Rawls is usually classified as a broadly deontological theorist because he gives lexical priority to certain basic rights and liberties over considerations of aggregate welfare. For example, in his first principle of justice, equal basic liberties cannot be sacrificed for greater economic or social advantages, which looks like a near-absolute constraint rather than a trade‑off governed by maximizing outcomes. This structure is often contrasted with consequentialism and shows Rawls’s sympathy for strong side‑constraints on how people may be treated.

Lexical priority vs thresholds

However, Rawls’s way of handling conflicts is not through explicit “thresholds” where, once enough good is at stake, constraints give way. Instead, he builds his view around lexical ordering: first secure basic liberties, then within that framework apply the second principle (fair equality of opportunity and the difference principle). Lexical priority means the first principle is not traded off against gains in the second, which is in tension with the core threshold‑deontological idea that catastrophic outcomes can at some point override constraints.

Indirect relevance to threshold deontology

Later discussions of moderate or threshold deontology sometimes use Rawls as a model of a deontological framework that nevertheless has some structured sensitivity to outcomes (through the difference principle) while still insisting that certain rights are non‑negotiable. Yet Rawls himself does not offer a worked‑out view about when, if ever, catastrophic gains in welfare would justify violating basic liberties, nor does he frame his theory as one with explicit catastrophe thresholds. So the most accurate summary is that Rawls provides a lexically ordered, rights‑prioritizing deontology that inspired later work, but he does not directly endorse or analyze threshold deontology as such.

Can you show how Rawlsian would lexical priority would handle a threshold type scenario?

Rawls’s lexical priority is designed to avoid standard threshold trade‑offs, so in a “threshold scenario” a strict Rawlsian typically refuses the move that threshold deontology makes. The key idea: basic liberties are not to be sacrificed, even for very large gains in social or economic goods.
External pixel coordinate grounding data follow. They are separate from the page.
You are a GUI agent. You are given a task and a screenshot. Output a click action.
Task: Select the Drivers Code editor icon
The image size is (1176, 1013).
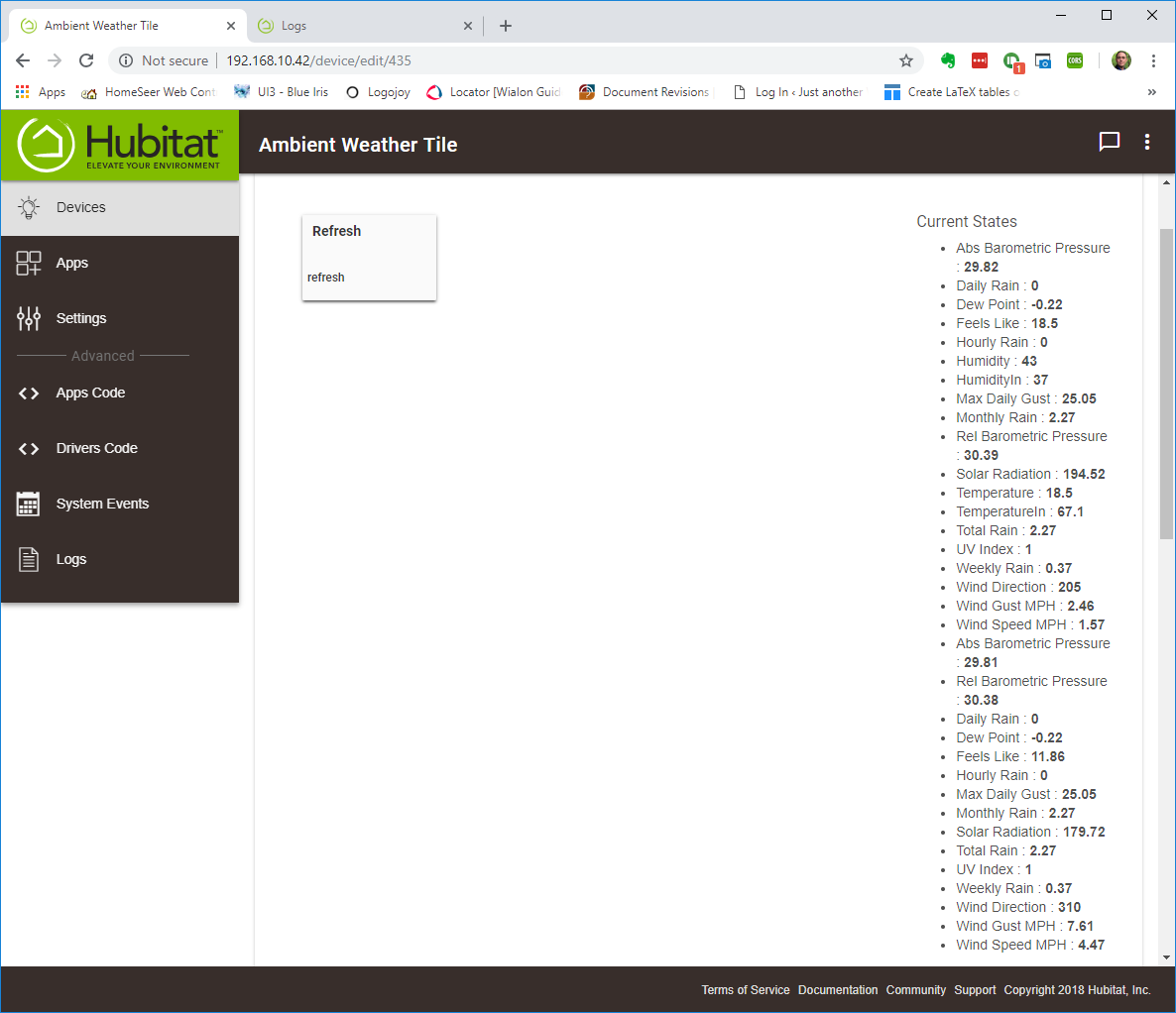tap(28, 448)
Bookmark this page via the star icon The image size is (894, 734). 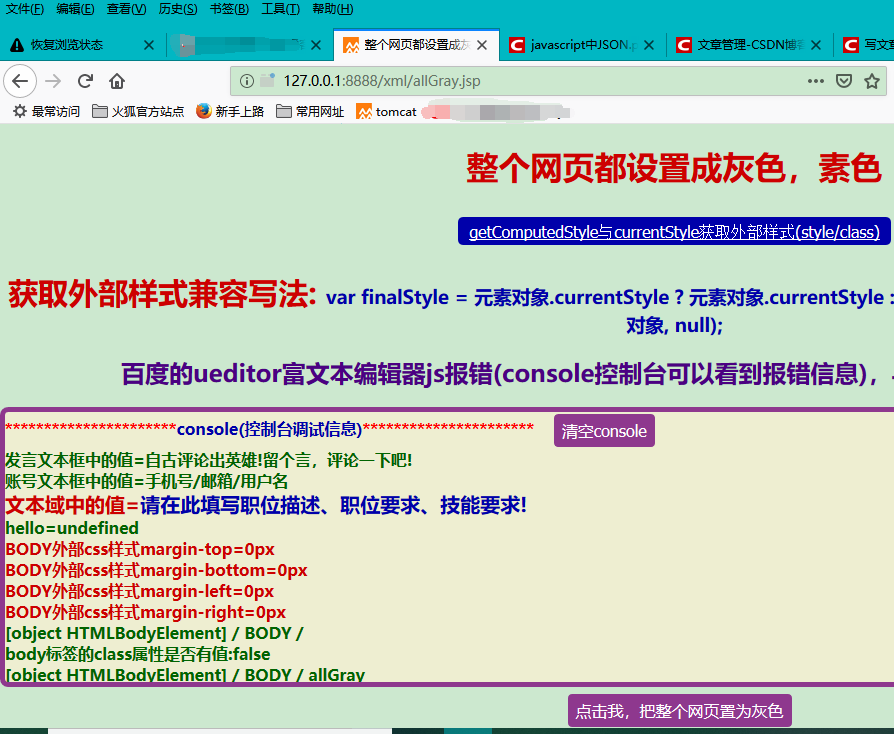(x=872, y=83)
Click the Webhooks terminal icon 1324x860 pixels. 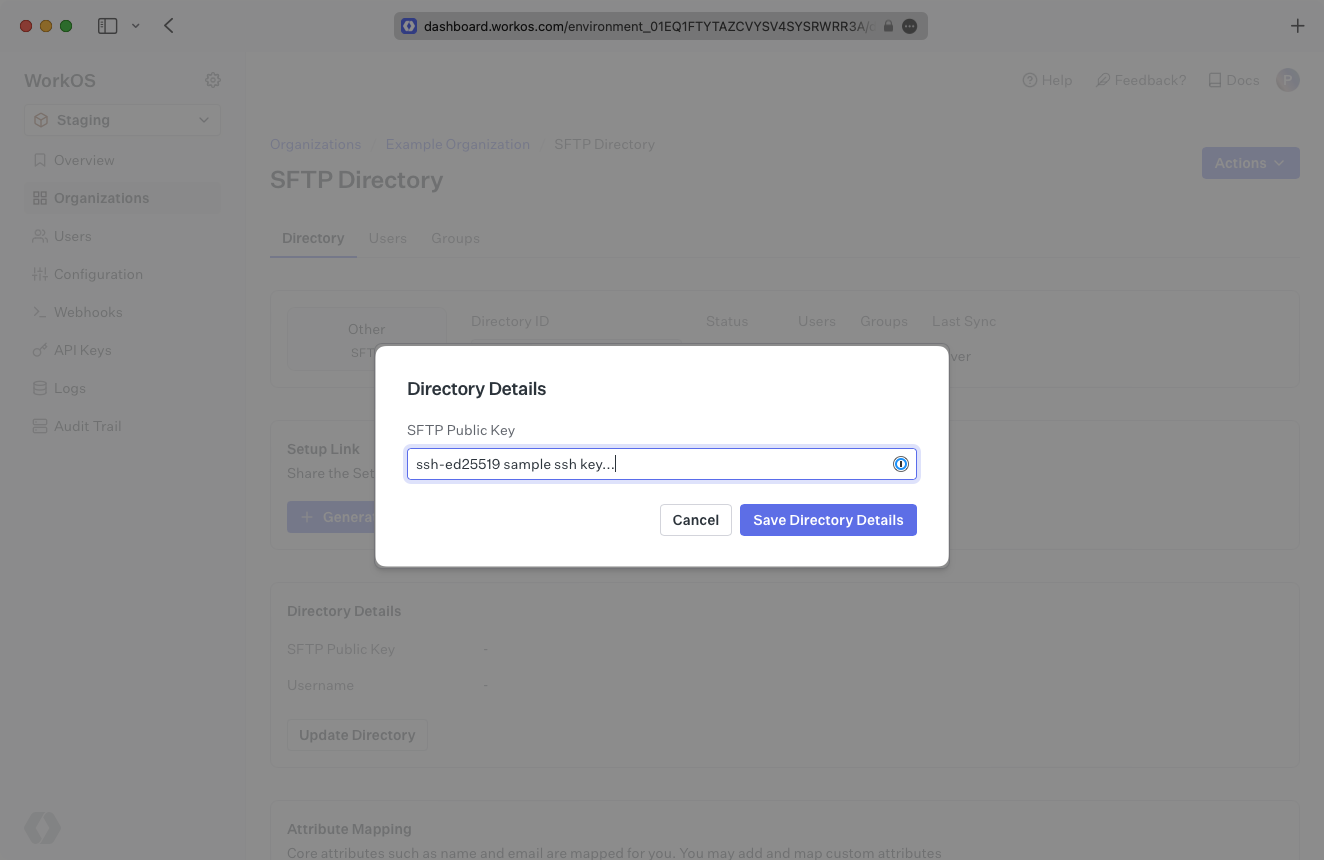(40, 312)
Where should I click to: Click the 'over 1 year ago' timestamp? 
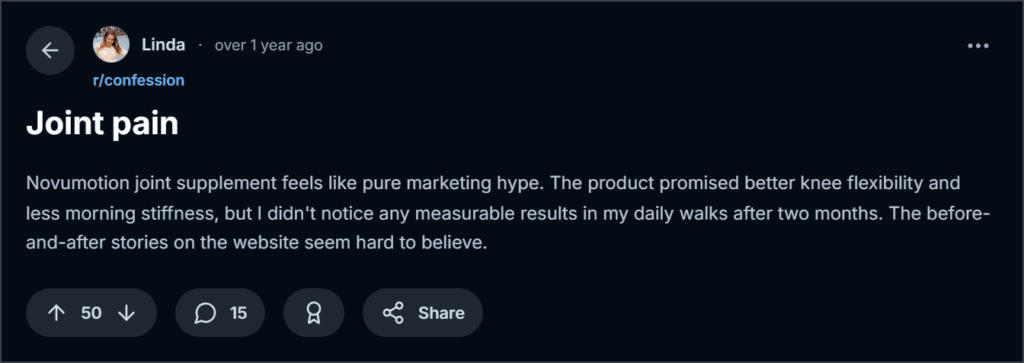pyautogui.click(x=268, y=45)

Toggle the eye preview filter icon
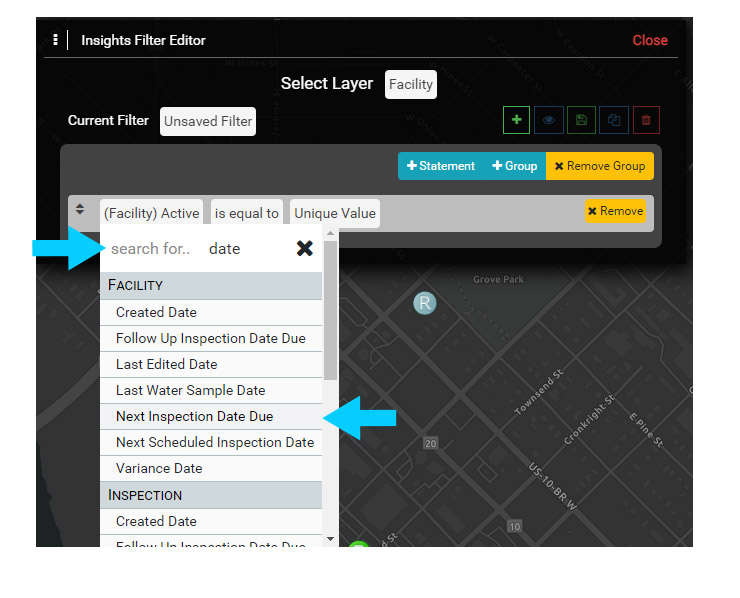[x=548, y=120]

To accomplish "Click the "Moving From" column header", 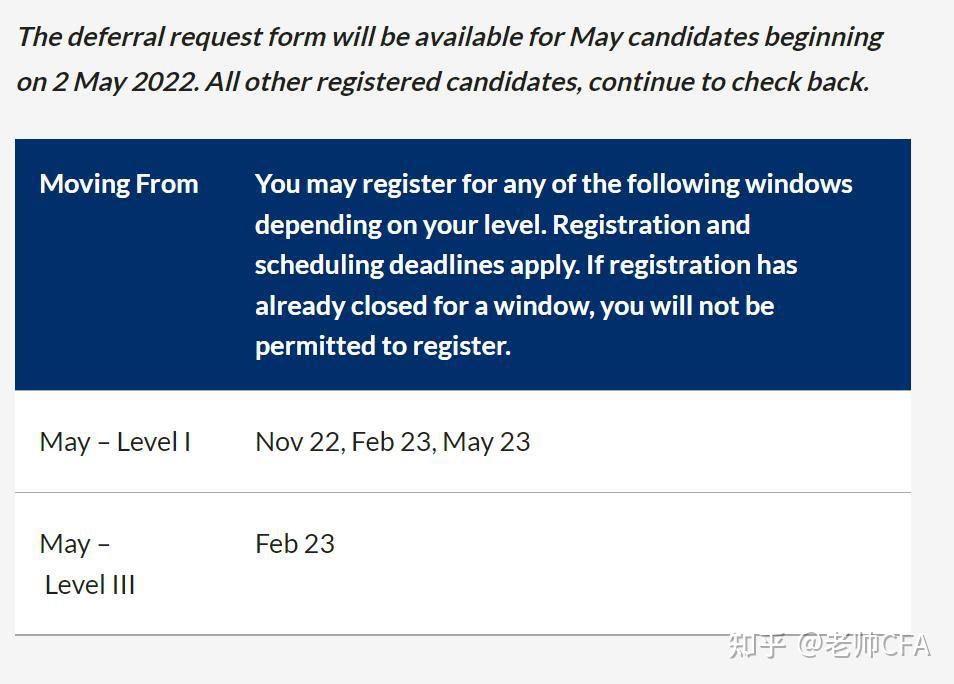I will (x=119, y=184).
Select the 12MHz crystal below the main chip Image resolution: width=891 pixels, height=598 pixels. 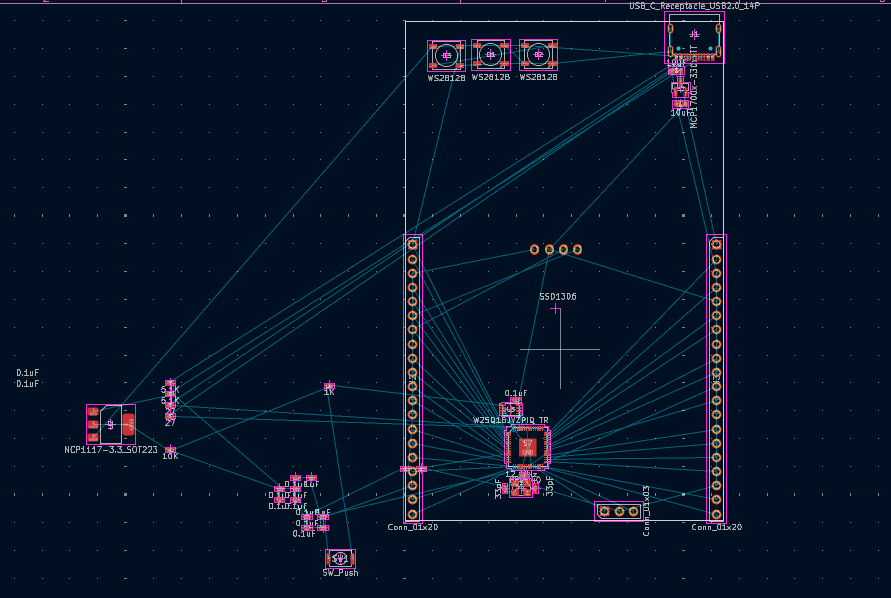pos(521,487)
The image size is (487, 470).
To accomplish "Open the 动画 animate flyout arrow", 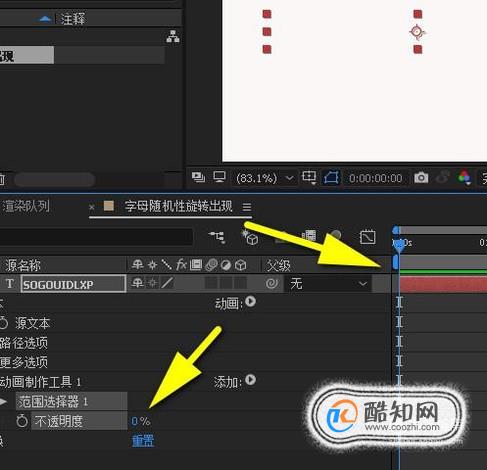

Simple catastrophe-style case

Imagine a stylized threshold case:

  • If the state violates the basic liberty of an innocent person (say, jailing or executing them without due process), it can prevent a very large economic collapse or save a huge number of people from serious but non‑liberty‑threatening harms.

  • If it respects that person’s liberty, the bad outcome occurs.

A threshold deontologist says: normally you must not violate basic rights, but once the stakes are high enough, you may or must override that constraint. A Rawlsian applies lexical priority differently:

  • First principle (equal basic liberties) has lexical priority over the second principle (fair equality of opportunity and the difference principle).

  • Economic losses, reductions in primary goods short of liberty, and even large aggregate welfare costs all fall under the second principle’s domain.

So, as long as the threat concerns goods handled below the first principle (income, wealth, opportunities, welfare), the Rawlsian says: do not violate the innocent person’s basic liberty, even if this leads to enormous economic harm or non‑liberty deprivations for many. Lexical priority blocks the threshold move.

Cases where liberty is at stake on both sides

A harder case is where violating one person’s basic liberty would prevent massive violations of basic liberties for many others (for example, coercing or punishing one innocent person would prevent a coup that would abolish constitutional liberties for millions).

Here, Rawls’s lexical ordering does not simply say “never touch any basic liberty,” but: arrange the basic structure so that the system of equal liberties is secured for all. In institutional design:

  • The principles are applied at the level of constitutional rules and basic institutions, not one-off intuitive case judgments.

  • The question becomes: which set of rules for emergencies, security, due process, etc., would parties in the original position choose to best secure a stable scheme of equal basic liberties over time?

Rawls might then allow narrowly defined emergency powers or wartime measures if and only if they are part of a just constitutional framework that, in the long run, better secures equal basic liberties for everyone. But that is not a threshold “numbers vs. a single right” calculation; it is a comparative assessment of which institutional scheme better realizes the first principle as a whole.

Why this is not threshold deontology

In threshold deontology, the same type of constraint (e.g., “do not kill the innocent”) holds up to a certain level of stakes and then is overridden by the size of the bad outcome. Rawls’s lexical priority works differently:

  • Conflicts involving non‑liberty goods vs basic liberties: non‑liberty goods always lose; no amount of them justifies violating basic liberties.

  • Conflicts among liberties: are resolved by designing institutions so that the overall system of equal basic liberties is best protected; this is not a “when the numbers get big enough, violate” rule, but a structural choice guided by the first principle itself.

So in a threshold scenario framed as “violate a basic liberty or allow a huge loss in welfare,” the Rawlsian answer is: do not violate the basic liberty, because lexical priority forbids trading it off against gains governed by the second principle, however large those gains are.